PROVIDED MATERIAL:
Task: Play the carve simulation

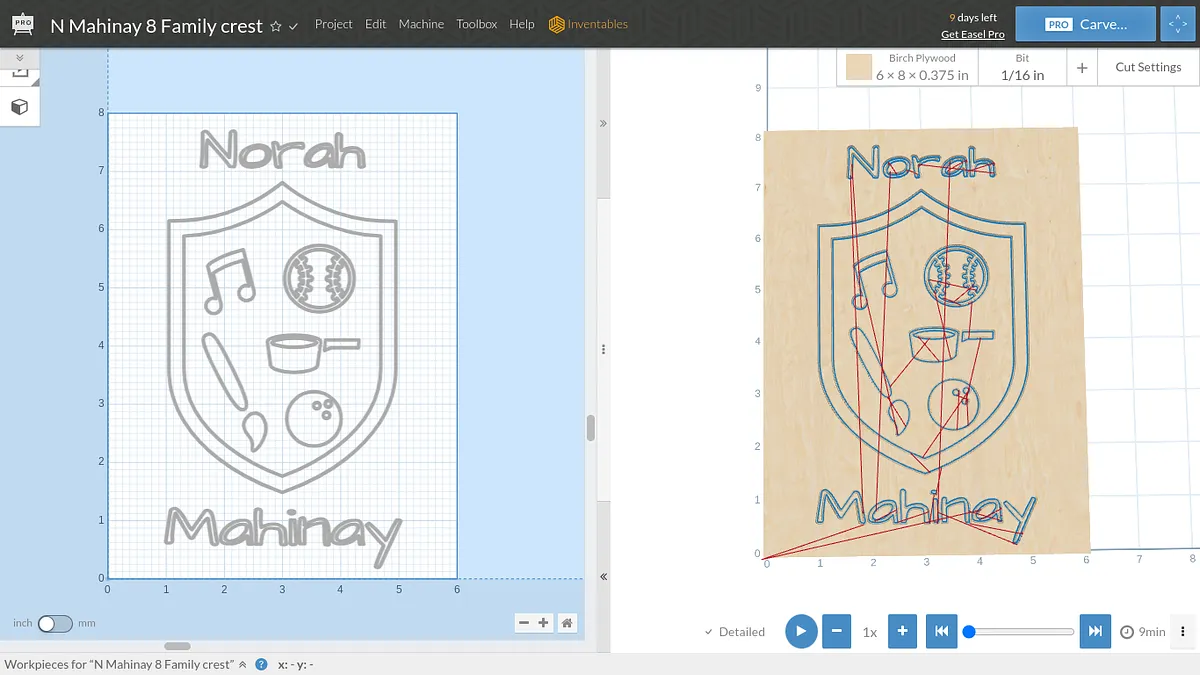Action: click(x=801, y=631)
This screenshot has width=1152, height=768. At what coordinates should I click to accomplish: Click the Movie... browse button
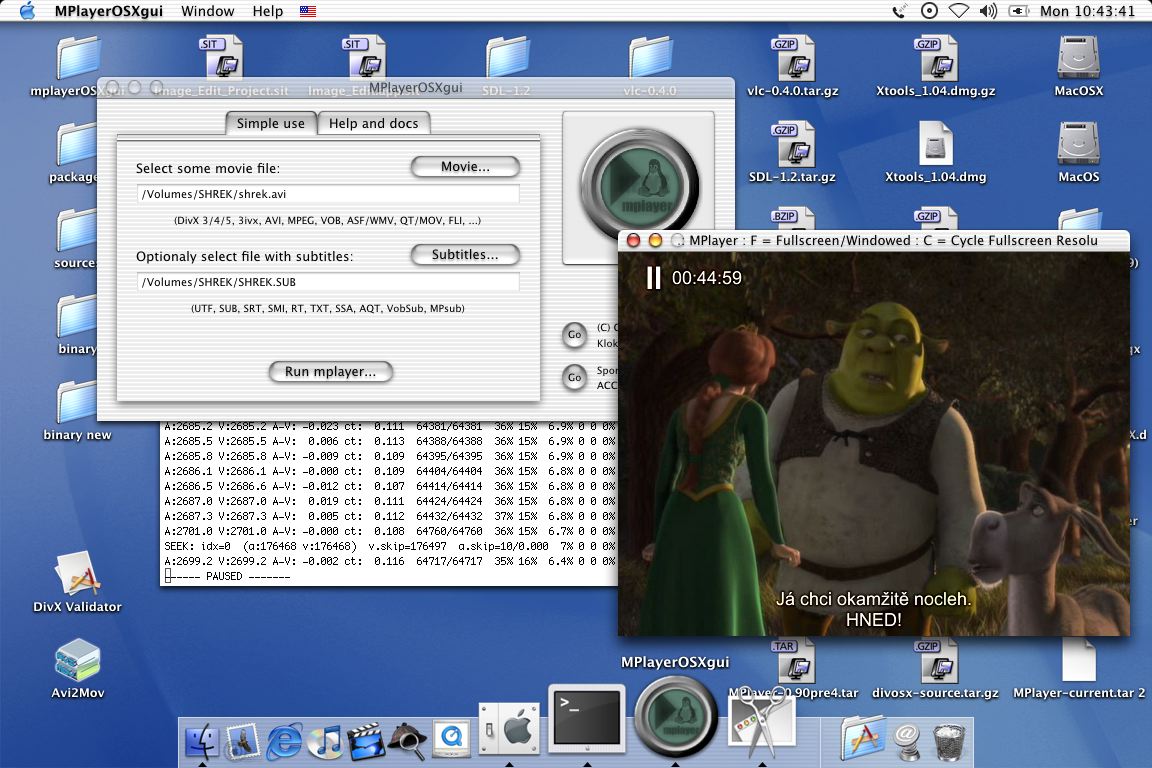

--

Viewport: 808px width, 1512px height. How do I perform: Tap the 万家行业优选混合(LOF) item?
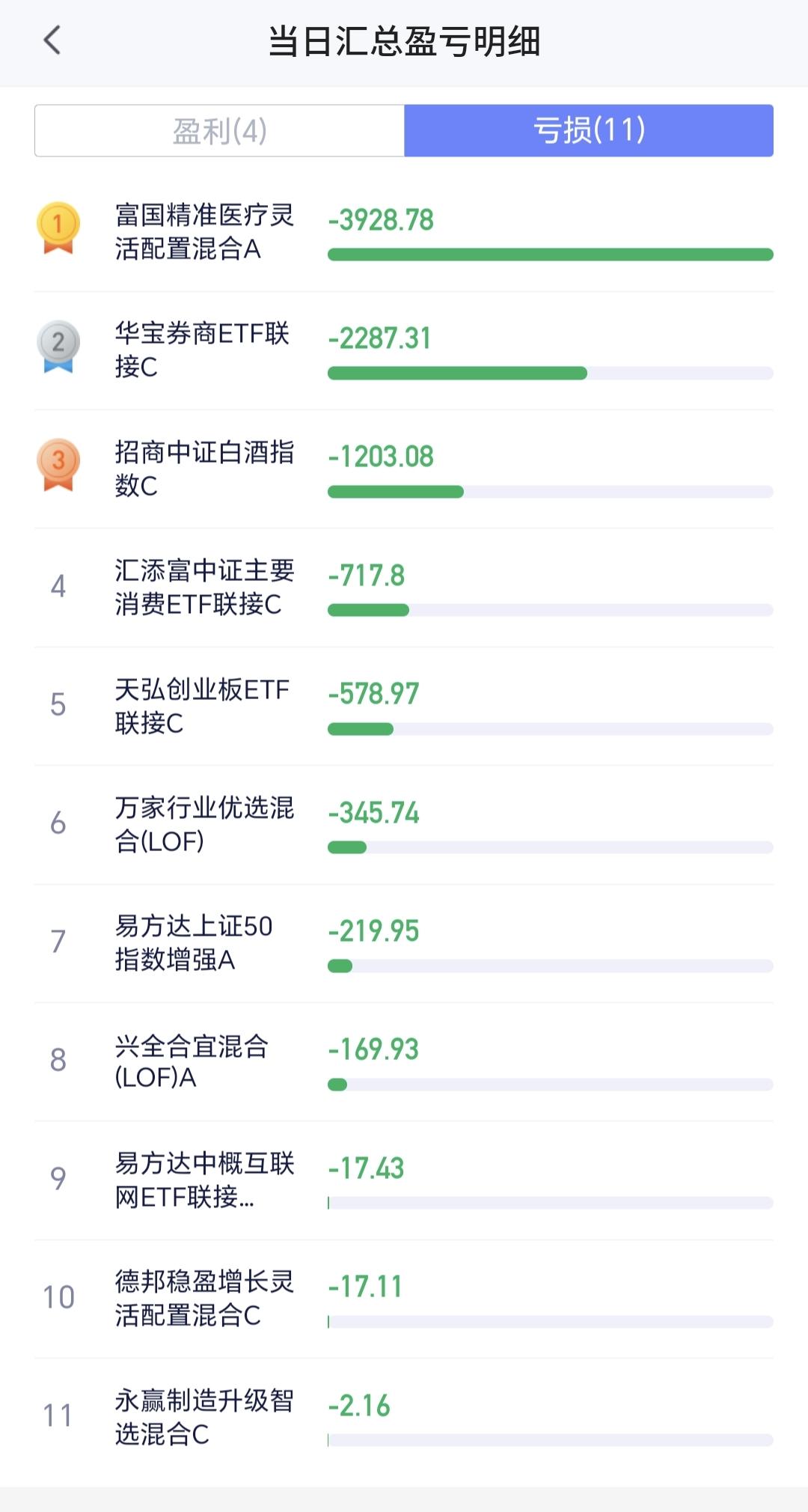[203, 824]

WORK TASK: Using the entries above, repeat exactly the lines from the one with "Task: Play the carve simulation" to the one with "This screenshot has", both included, and leave the pictures behind.

EXERCISE ANSWER:
Task: Play the carve simulation

Action: click(x=801, y=631)
This screenshot has width=1152, height=768. At what coordinates should I click to accomplish: Click the Movie... browse button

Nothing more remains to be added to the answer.